How to Build a Better City Museum
After years of intense research on city museums throughout Europe and North America, I know where they have been and I understand where they are headed. If you are looking to position your museum at the heart of your city, let’s have a conversation about exactly what that means.
I spend a lot of my time working on theory, but I also care just as much about practice. From psychogeography to geotagging to sensory history to pop-up projects, let’s work together to create compelling and imaginative content for your visitors. I’m interested in exhibitions, digital content, public programs, and everything in between. See my Projects page for some examples.
Writing and Editing
Writing is like breathing to me. On any given day I produce exhibition text, scholarly articles, grant proposals, blog posts, and tweets, switching styles and platforms to match the task at hand. I’m particularly adept at translating complex, academic text into language an average person can understand and enjoy.
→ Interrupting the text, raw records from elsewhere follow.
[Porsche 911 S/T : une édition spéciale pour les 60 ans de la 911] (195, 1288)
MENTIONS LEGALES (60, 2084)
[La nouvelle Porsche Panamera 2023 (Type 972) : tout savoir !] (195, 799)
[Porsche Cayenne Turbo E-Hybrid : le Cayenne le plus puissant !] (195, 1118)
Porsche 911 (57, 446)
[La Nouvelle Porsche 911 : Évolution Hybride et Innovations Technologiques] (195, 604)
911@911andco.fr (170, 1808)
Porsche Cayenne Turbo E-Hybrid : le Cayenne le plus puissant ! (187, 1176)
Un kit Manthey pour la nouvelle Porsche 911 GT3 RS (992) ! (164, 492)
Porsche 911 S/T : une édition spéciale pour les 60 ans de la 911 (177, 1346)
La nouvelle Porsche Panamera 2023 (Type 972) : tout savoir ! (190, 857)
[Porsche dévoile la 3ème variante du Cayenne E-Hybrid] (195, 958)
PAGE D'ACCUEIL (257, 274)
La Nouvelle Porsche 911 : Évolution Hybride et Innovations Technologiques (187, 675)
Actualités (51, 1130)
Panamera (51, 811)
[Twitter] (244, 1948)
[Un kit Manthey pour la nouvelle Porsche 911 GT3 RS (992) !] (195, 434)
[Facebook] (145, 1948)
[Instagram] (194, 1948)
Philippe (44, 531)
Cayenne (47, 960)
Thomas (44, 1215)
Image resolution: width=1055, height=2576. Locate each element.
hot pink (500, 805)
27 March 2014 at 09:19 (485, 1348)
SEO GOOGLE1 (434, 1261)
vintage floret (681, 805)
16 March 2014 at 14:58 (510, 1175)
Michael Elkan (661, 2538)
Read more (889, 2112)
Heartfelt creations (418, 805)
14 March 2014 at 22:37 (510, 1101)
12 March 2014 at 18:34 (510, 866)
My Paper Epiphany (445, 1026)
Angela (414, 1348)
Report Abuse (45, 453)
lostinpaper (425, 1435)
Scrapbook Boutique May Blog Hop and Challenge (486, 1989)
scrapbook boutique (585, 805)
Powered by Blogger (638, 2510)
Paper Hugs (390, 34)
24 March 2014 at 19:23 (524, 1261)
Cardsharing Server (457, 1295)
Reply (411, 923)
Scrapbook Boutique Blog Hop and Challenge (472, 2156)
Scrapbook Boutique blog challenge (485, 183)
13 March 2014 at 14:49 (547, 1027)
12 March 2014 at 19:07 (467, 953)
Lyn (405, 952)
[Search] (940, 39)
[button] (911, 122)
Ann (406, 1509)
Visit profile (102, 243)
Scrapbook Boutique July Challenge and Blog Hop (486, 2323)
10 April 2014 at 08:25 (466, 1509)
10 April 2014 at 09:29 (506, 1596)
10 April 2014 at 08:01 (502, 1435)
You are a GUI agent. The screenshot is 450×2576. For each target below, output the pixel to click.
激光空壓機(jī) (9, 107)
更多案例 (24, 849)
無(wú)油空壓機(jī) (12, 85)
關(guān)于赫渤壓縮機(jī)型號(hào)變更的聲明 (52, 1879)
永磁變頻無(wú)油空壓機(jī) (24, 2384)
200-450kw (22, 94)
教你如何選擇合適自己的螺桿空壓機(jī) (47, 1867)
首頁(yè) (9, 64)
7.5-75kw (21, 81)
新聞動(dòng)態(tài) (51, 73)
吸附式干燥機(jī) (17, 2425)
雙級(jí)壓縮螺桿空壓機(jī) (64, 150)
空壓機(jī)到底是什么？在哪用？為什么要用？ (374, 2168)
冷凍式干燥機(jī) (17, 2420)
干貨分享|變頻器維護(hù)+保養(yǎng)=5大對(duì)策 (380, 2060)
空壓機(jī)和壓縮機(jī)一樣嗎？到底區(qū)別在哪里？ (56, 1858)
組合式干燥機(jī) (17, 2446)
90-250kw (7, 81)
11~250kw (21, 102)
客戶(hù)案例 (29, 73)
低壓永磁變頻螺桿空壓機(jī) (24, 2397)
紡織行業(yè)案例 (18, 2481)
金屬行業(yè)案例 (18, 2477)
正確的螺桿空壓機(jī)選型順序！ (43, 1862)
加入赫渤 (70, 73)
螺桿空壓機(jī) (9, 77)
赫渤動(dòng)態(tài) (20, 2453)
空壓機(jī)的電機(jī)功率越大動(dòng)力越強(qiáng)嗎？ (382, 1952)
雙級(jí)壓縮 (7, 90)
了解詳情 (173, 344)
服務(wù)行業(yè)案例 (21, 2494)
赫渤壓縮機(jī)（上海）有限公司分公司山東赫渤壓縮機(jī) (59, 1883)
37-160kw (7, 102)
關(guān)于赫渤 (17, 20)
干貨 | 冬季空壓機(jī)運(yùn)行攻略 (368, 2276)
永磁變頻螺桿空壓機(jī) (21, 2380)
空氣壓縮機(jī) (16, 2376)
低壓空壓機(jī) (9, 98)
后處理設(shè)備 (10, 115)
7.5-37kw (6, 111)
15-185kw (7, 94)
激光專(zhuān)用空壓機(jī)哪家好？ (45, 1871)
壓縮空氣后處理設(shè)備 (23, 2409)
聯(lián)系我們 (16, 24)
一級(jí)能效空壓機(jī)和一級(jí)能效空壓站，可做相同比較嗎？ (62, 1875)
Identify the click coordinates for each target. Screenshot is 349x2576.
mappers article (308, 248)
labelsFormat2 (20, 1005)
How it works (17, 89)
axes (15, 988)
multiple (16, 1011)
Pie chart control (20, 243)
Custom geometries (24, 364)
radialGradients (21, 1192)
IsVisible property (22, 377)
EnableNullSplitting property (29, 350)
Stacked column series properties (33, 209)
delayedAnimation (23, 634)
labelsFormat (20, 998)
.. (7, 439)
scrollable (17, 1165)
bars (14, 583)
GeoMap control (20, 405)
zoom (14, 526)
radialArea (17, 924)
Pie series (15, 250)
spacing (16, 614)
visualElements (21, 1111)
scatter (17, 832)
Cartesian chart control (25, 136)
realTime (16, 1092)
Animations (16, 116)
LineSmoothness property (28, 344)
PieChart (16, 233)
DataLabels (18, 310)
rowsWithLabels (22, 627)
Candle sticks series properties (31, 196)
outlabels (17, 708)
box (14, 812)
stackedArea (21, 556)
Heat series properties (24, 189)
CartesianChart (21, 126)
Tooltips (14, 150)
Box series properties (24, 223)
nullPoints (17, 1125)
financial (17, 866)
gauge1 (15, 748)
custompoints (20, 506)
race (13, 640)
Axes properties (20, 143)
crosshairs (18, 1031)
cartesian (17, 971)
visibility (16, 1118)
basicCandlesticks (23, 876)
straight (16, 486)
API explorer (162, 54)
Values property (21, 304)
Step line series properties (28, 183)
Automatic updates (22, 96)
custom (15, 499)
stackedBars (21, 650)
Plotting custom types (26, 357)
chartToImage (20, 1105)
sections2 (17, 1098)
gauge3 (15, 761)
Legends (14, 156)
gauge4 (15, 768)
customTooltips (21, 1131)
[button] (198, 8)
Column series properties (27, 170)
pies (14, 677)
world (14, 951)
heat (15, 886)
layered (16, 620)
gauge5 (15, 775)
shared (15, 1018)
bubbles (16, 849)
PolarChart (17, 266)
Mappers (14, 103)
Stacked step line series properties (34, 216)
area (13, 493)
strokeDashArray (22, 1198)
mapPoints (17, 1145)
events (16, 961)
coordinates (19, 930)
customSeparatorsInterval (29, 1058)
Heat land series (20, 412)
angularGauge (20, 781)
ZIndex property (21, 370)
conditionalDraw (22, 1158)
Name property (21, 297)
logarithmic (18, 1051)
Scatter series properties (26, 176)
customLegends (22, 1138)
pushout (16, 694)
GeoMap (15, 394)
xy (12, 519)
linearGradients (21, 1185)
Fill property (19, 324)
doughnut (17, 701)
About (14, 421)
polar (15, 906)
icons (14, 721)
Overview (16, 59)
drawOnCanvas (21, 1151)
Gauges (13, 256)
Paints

Creativity theory posits that inputs of new information are the soil in which interesting ideas germinate. I have developed these workshops as quick bursts of fresh perspective to help your staff or board imagine better possibilities and build a toolkit to reach them. I begin each workshop by grounding participants in the topic at hand through a combination of theory, trends, and case studies. Then I lead the group in interactive exercises designed to extract insights about your particular institution and generate new ideas you can implement.
Museums are public places, authentic places, special places. I believe that when you walk into a museum it should feel like no other place you have ever been before. I use direct observation and techniques borrowed from urban planning to assess your museum as a place and then work with you to identify small and big changes that will make it feel like no other to your visitors.
Creative Practice (with Linda Norris)
Building on our book project Creativity in Museum Practice, Linda and I lead workshops to jumpstart individual and institutional creative capacity. We have developed a variety of strategies and activities that we can customize to your particular audience and goals.
Understanding and analyzing an artifact’s multiple meanings is a literacy, and people who want to work with objects must learn to read them just as they learned to read text as children. During this object literacy boot camp I guide participants through a series of hands-on object activities I have developed and tested with my Tufts University Museum Studies graduate students. Use this workshop to help staff see the full potential of your collection or to train docents and classroom teachers, or offer it to your community as a public program and co-curation tool.